Rund die Hälfte der Schutzwaldfläche sei stabil. Überall sonst wären Pflege- und Sanierungsmaßnahmen „mehr oder weniger dringend erforderlich“, schrieben die Prüfer in einem Bericht. In die notwendigen Verbesserungen müssten österreichweit 1,3 Milliarden Euro investiert werden. Der Zeitbedarf dafür auf der Basis des derzeitigen Mitteleinsatzes wurde auf „mehr als 90 Jahre“ geschätzt.

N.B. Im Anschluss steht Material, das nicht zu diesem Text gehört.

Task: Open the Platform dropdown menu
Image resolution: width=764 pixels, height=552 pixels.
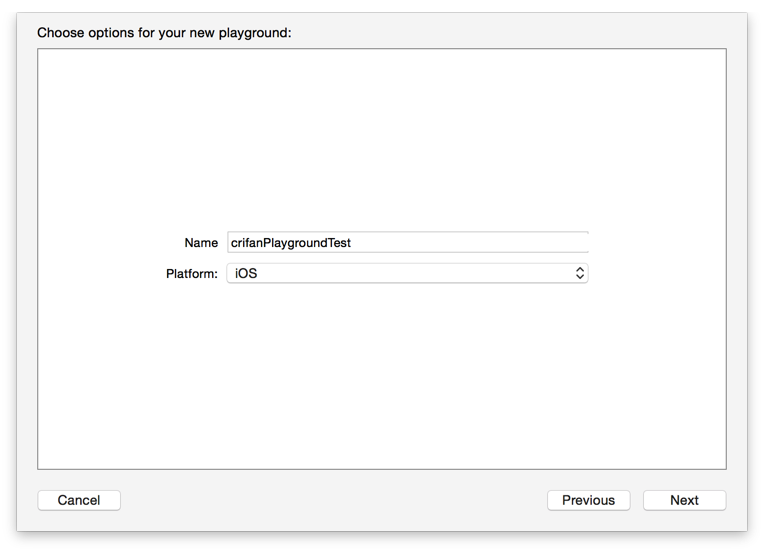Action: tap(407, 273)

Der Rechnungshof kritisierte das Fehlen einheitlicher Vollzugsstandards beim Forstrecht. Speziell bei Wildschäden sei der Forstbereich sehr stark von Gesetzgebung und Vollziehung im Jagdbereich – einer Bundeskompetenz – abhängig. „Der Bund konnte die von ihm eingegangenen internationalen Verpflichtungen aus dem Bergwaldprotokoll zur Alpenkonvention nicht unmittelbar erfüllen. Fehlende oder mangelhaft vollzogene Regelungen in den Jagdgesetzen machten Fördermaßnahmen zunichte“, lautet das Fazit der Prüfer.